* [AIM] Render every line of the items below as one entry in a numbered list, omitting blank lines.

* [ITEMS]
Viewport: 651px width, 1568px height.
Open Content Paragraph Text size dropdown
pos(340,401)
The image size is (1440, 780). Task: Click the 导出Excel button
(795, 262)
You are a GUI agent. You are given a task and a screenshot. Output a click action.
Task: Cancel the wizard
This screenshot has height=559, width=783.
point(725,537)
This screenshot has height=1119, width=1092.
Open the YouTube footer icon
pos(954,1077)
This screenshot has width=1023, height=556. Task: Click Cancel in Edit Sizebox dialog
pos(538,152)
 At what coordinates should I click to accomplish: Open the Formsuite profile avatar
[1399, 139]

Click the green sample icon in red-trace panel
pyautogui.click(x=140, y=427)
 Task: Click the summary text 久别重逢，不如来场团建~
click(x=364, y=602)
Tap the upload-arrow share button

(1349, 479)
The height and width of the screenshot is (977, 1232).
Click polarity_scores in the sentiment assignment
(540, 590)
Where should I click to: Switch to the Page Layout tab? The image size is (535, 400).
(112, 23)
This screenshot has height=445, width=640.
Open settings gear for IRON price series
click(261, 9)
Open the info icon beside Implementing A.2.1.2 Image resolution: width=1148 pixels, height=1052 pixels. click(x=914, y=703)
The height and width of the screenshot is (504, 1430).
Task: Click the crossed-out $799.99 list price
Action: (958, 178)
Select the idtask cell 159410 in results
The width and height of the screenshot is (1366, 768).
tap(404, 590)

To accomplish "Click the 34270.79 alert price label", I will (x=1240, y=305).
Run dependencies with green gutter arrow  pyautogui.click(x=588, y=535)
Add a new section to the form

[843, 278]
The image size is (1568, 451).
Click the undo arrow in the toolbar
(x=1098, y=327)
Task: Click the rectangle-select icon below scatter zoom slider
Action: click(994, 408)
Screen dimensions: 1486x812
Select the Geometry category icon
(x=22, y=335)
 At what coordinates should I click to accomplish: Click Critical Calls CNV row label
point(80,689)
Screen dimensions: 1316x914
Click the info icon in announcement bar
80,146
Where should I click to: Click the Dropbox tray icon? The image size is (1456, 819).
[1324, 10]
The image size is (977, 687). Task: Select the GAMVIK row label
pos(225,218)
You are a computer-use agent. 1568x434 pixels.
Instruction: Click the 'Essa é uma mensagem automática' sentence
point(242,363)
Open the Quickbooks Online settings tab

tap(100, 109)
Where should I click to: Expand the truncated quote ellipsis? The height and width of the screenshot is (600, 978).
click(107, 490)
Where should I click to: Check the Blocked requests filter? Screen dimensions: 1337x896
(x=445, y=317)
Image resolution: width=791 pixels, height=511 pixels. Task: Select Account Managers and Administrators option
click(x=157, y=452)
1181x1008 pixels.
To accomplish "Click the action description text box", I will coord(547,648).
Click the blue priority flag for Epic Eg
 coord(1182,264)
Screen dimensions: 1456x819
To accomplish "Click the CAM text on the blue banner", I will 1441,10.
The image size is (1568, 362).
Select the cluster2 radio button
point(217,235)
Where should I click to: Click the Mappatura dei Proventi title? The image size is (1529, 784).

* [TASK ANSWER]
1. Viewport: 651px width, 1568px height.
2. Open Content Paragraph Text size dropdown
3. pos(340,401)
4. The image size is (1440, 780). Task: Click the 导出Excel button
5. (795, 262)
6. You are a GUI agent. You are given a task and a screenshot. Output a click action.
7. Task: Cancel the wizard
8. This screenshot has height=559, width=783.
9. point(725,537)
10. This screenshot has height=1119, width=1092.
11. Open the YouTube footer icon
12. pos(954,1077)
13. This screenshot has width=1023, height=556. Task: Click Cancel in Edit Sizebox dialog
14. pos(538,152)
15.  At what coordinates should I click to accomplish: Open the Formsuite profile avatar
16. [1399, 139]
17. Click the green sample icon in red-trace panel
18. pyautogui.click(x=140, y=427)
19.  Task: Click the summary text 久别重逢，不如来场团建~
20. click(x=364, y=602)
21. Tap the upload-arrow share button
22. (1349, 479)
23. The height and width of the screenshot is (977, 1232).
24. Click polarity_scores in the sentiment assignment
25. (540, 590)
26. Where should I click to: Switch to the Page Layout tab? The image size is (535, 400).
27. (112, 23)
28. This screenshot has height=445, width=640.
29. Open settings gear for IRON price series
30. click(261, 9)
31. Open the info icon beside Implementing A.2.1.2 Image resolution: width=1148 pixels, height=1052 pixels. click(x=914, y=703)
32. The height and width of the screenshot is (504, 1430).
33. Task: Click the crossed-out $799.99 list price
34. Action: (958, 178)
35. Select the idtask cell 159410 in results
36. The width and height of the screenshot is (1366, 768).
37. tap(404, 590)
38. To accomplish "Click the 34270.79 alert price label", I will (x=1240, y=305).
39. Run dependencies with green gutter arrow  pyautogui.click(x=588, y=535)
40. Add a new section to the form
41. [843, 278]
42. The image size is (1568, 451).
43. Click the undo arrow in the toolbar
44. (x=1098, y=327)
45. Task: Click the rectangle-select icon below scatter zoom slider
46. Action: click(994, 408)
47. Screen dimensions: 1486x812
48. Select the Geometry category icon
49. (x=22, y=335)
50.  At what coordinates should I click to accomplish: Click Critical Calls CNV row label
51. point(80,689)
52. Screen dimensions: 1316x914
53. Click the info icon in announcement bar
54. 80,146
55. Where should I click to: Click the Dropbox tray icon? The image size is (1456, 819).
56. [1324, 10]
57. The image size is (977, 687). Task: Select the GAMVIK row label
58. pos(225,218)
59. You are a computer-use agent. 1568x434 pixels.
60. Instruction: Click the 'Essa é uma mensagem automática' sentence
61. point(242,363)
62. Open the Quickbooks Online settings tab
63. tap(100, 109)
64. Where should I click to: Expand the truncated quote ellipsis? The height and width of the screenshot is (600, 978).
65. click(107, 490)
66. Where should I click to: Check the Blocked requests filter? Screen dimensions: 1337x896
67. (x=445, y=317)
68. Image resolution: width=791 pixels, height=511 pixels. Task: Select Account Managers and Administrators option
69. click(x=157, y=452)
70. 1181x1008 pixels.
71. To accomplish "Click the action description text box", I will coord(547,648).
72. Click the blue priority flag for Epic Eg
73.  coord(1182,264)
74. Screen dimensions: 1456x819
75. To accomplish "Click the CAM text on the blue banner", I will 1441,10.
76. The image size is (1568, 362).
77. Select the cluster2 radio button
78. point(217,235)
79. Where should I click to: Click the Mappatura dei Proventi title? The image size is (1529, 784).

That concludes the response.